Undici milioni di voti persi dal 2018, il 30% dei voti pro Grillo, saranno voti persi, il 48% degli astenuti alla Costituente non sono andati a votare nè sabato, nè domenica, figuriamoci se andranno alle prossime elezioni per votare il Professore. Qui si parla di un consenso futuro intorno al 5%.
A Conte non fregava nulla nè di Grillo, né dei Grillini. Votava PD e si sarebbe guardato bene dall’ entrare in collisione con la politica pregiudicando i suoi percorsi professionali, almeno fino a quando, al M5S, non si fosse prospettata una schiacciante vittoria alle politiche 2018, almeno fino a quando, in quell’ occasione, Bonafede lo ha invitato ad essere Ministro.
Il Potere è un gran brutto vizio e quando lo assaggi nessuno è disposto a condividerlo con altri.

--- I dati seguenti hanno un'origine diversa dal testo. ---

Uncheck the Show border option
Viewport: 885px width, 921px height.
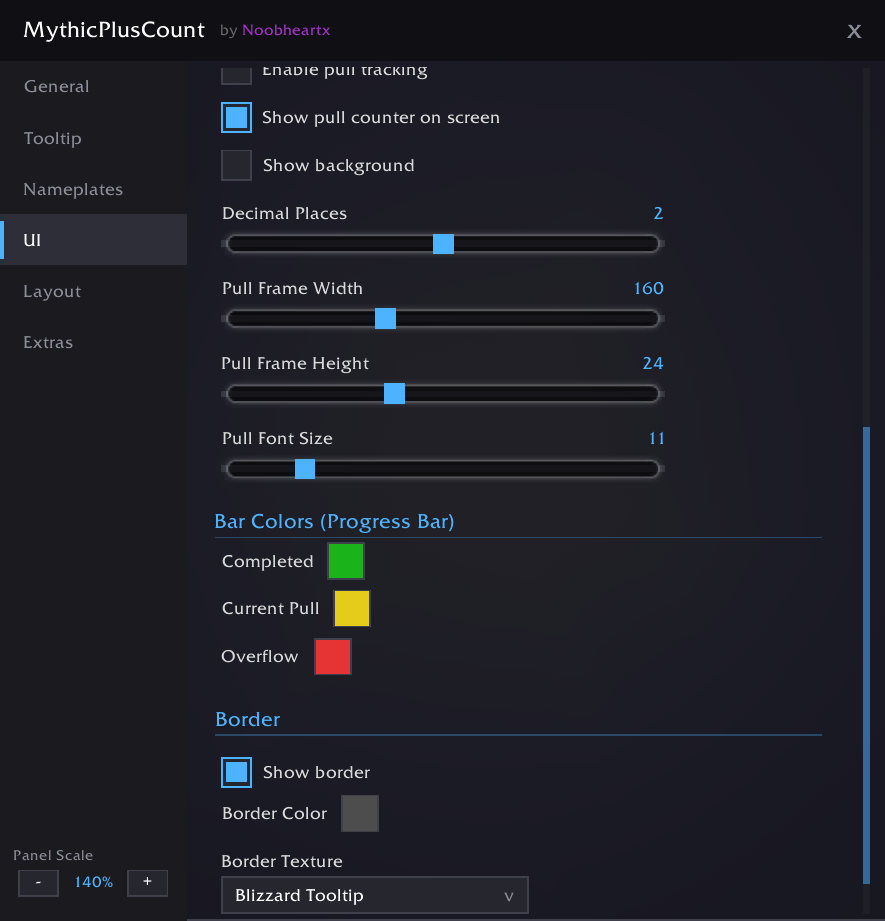click(236, 772)
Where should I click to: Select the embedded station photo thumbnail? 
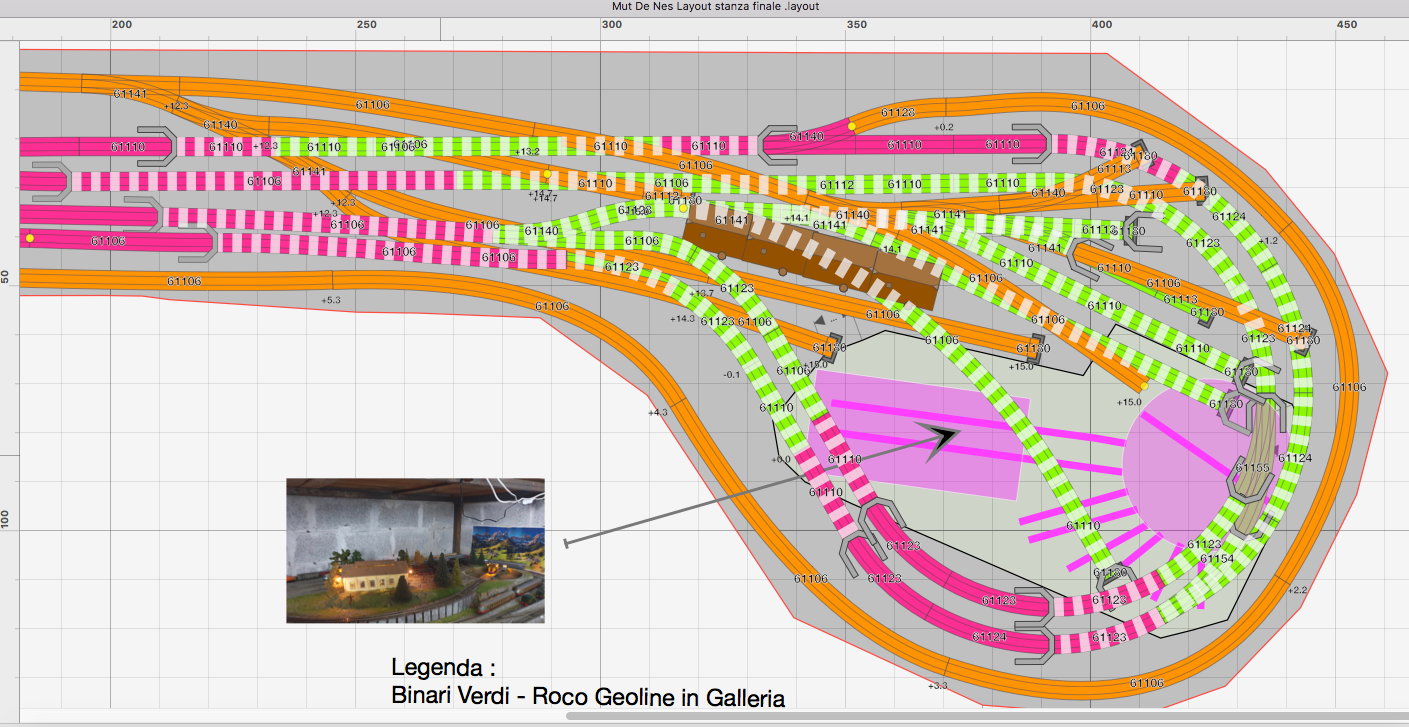(x=415, y=550)
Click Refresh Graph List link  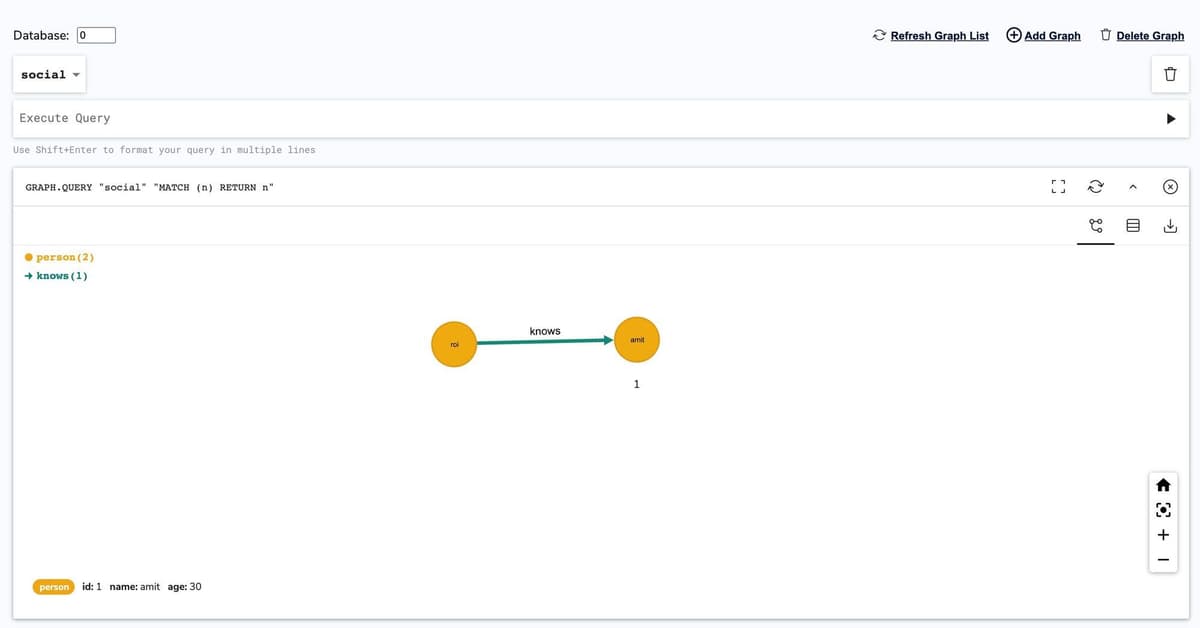tap(930, 36)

Conte è tornato da Bruxelles con duecentotrenta miliardi ma non si può essere tanto ingenui da pensare che L’Europa potesse far gestire a Conte e a Renzi quella montagna di soldi. Draghi era già “Conditio sine qua non”, Draghi avrebbe avuto la gestione diretta di quei soldi elargiti come Monti lo fu quando i soldi ce li dovevano levare. Ad agosto, Draghi parla da leader dal palco di CL, sempre ad agosto, Di Maio confessa a Di Battista che il governo cadrà ad ottobre (poi febbraio, causa covid).
Tutti gli addetti ai lavori sapevano, meno che noi cittadini.
Conte, nonostante le 40 fiducie al governo Draghi, salva la faccia, Grillo, che naturalmente sapeva tutto anche Lui, non ce la fa e si sputtana attraverso la sua amara ironia dei Draghi e Cingolani grillini.
Adesso Conte è ancora lì, ma non è giusto che chiami Movimento Cinque Stelle questa sua creatura destinata a portarlo dove solo lui pensa di arrivare.